Propagazione delle onde sonore: intensità sonora e direzionalità del suono
Definizione
Assumendo, per una conversazione a intensità media, un flusso di energia acustica pari a \(I = 10^{-6}\,\mathrm{W/m^2}\) in aria con densità \(d = 1,2\,\mathrm{kg/m^3}\) e velocità del suono \(v = 340\,\mathrm{m/s}\), la relazione quadratica tra intensità e pressione efficace consente di stimare un’oscillazione di pressione sul timpano dell’ordine di \(\Delta p_0 \approx 3 \cdot 10^{-2}\,\mathrm{N/m^2}\) (Pa). Se confrontata con la pressione barometrica statica, circa \(10^{5}\,\mathrm{N/m^2}\) (1 atmosfera), tale variazione corrisponde a una frazione di circa una parte su dieci milioni: la modulazione acustica è quindi estremamente piccola rispetto al fondo pressorio statico.
Ai limiti della tolleranza, l’orecchio può sopportare oscillazioni prossime a \(10\,\mathrm{N/m^2}\) (\(10^{-4}\) atmosfere), mentre la soglia di udibilità si colloca attorno a \(10^{-5}\,\mathrm{N/m^2}\) (\(10^{-10}\) atmosfere). In quest’ultimo caso la componente dinamica del suono è circa una parte su dieci miliardi rispetto alla pressione atmosferica, a testimonianza della straordinaria sensibilità dell’apparato uditivo.

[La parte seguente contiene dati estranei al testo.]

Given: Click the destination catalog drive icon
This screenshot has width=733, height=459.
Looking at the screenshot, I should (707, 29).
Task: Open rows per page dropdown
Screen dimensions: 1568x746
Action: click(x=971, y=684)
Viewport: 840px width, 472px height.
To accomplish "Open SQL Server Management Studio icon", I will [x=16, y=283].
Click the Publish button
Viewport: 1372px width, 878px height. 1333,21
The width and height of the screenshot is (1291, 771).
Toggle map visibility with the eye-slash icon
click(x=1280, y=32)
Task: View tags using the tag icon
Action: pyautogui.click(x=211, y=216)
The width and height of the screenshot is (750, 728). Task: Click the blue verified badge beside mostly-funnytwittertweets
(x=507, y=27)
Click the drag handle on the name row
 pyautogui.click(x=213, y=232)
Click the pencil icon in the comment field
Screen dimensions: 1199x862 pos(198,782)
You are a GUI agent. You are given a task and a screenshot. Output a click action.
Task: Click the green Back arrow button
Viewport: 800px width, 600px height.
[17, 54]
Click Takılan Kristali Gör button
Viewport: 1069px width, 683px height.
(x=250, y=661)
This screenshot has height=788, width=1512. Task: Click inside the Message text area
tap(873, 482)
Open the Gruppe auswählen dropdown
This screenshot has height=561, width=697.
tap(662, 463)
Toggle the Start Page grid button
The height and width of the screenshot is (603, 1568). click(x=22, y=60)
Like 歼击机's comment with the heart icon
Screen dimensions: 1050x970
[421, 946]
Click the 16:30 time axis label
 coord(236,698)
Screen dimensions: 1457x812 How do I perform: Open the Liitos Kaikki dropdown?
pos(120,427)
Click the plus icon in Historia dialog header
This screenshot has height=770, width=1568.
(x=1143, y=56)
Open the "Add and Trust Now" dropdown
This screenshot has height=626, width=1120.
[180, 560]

Un’ulteriore crescita di sensibilità di appena un ordine di grandezza renderebbe percepibili le fluttuazioni casuali della pressione associate all’agitazione termica delle molecole dell’aria, producendo un rumore di fondo persistente e sgradevole. Un’analoga esperienza si ottiene chiudendo il padiglione auricolare con una cavità rigida (ad esempio una conchiglia): la risonanza del volume d’aria racchiuso può amplificare componenti di rumore a banda larga, incluse le fluttuazioni di origine termica e turbolenta, rendendone udibile una porzione come un ronzio continuo. Tale fenomeno è riconducibile al comportamento di risonatori acustici che selezionano le frequenze prossime alla loro frequenza propria.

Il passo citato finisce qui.